Work to be completed: Retype each line of the listing below, from the first through the one holding "Liquidware Labs (76, 367)", with no other lines.

_ _ _ _ _

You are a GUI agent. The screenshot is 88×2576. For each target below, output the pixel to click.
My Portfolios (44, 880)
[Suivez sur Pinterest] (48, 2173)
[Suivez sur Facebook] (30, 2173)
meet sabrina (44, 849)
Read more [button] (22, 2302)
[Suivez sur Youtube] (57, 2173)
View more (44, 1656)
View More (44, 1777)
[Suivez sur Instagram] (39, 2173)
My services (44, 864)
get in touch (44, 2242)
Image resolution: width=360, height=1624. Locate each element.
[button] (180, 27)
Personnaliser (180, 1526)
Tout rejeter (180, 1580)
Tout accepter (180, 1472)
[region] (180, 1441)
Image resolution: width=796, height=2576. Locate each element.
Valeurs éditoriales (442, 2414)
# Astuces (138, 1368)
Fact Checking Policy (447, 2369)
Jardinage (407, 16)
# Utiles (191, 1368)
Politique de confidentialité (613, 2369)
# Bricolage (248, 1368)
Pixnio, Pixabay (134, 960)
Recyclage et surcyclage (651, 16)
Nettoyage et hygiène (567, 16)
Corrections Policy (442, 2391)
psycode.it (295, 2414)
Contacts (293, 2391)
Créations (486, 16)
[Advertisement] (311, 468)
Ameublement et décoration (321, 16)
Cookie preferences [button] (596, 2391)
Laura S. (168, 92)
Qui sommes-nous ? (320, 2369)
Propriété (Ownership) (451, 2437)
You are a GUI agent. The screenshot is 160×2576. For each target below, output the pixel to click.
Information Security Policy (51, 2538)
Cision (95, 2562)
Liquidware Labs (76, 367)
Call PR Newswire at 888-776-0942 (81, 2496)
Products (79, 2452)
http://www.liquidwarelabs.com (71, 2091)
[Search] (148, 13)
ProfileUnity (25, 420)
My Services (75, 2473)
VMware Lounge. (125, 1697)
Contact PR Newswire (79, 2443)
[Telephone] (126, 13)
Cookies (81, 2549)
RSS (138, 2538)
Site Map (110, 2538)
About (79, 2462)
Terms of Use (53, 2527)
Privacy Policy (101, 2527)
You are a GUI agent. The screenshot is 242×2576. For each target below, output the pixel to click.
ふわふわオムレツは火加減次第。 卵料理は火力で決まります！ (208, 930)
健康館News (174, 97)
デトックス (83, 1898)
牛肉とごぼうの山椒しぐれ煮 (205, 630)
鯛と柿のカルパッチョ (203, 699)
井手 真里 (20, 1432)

_ _ _ _ _

Solution below:
You are a GUI agent. The screenshot is 88×2576. For each target below, output the pixel to click.
My Portfolios (44, 880)
[Suivez sur Pinterest] (48, 2173)
[Suivez sur Facebook] (30, 2173)
meet sabrina (44, 849)
Read more [button] (22, 2302)
[Suivez sur Youtube] (57, 2173)
View more (44, 1656)
View More (44, 1777)
[Suivez sur Instagram] (39, 2173)
My services (44, 864)
get in touch (44, 2242)
Image resolution: width=360, height=1624. Locate each element.
[button] (180, 27)
Personnaliser (180, 1526)
Tout rejeter (180, 1580)
Tout accepter (180, 1472)
[region] (180, 1441)
Image resolution: width=796, height=2576. Locate each element.
Valeurs éditoriales (442, 2414)
# Astuces (138, 1368)
Fact Checking Policy (447, 2369)
Jardinage (407, 16)
# Utiles (191, 1368)
Politique de confidentialité (613, 2369)
# Bricolage (248, 1368)
Pixnio, Pixabay (134, 960)
Recyclage et surcyclage (651, 16)
Nettoyage et hygiène (567, 16)
Corrections Policy (442, 2391)
psycode.it (295, 2414)
Contacts (293, 2391)
Créations (486, 16)
[Advertisement] (311, 468)
Ameublement et décoration (321, 16)
Cookie preferences [button] (596, 2391)
Laura S. (168, 92)
Qui sommes-nous ? (320, 2369)
Propriété (Ownership) (451, 2437)
You are a GUI agent. The screenshot is 160×2576. For each target below, output the pixel to click.
Information Security Policy (51, 2538)
Cision (95, 2562)
Liquidware Labs (76, 367)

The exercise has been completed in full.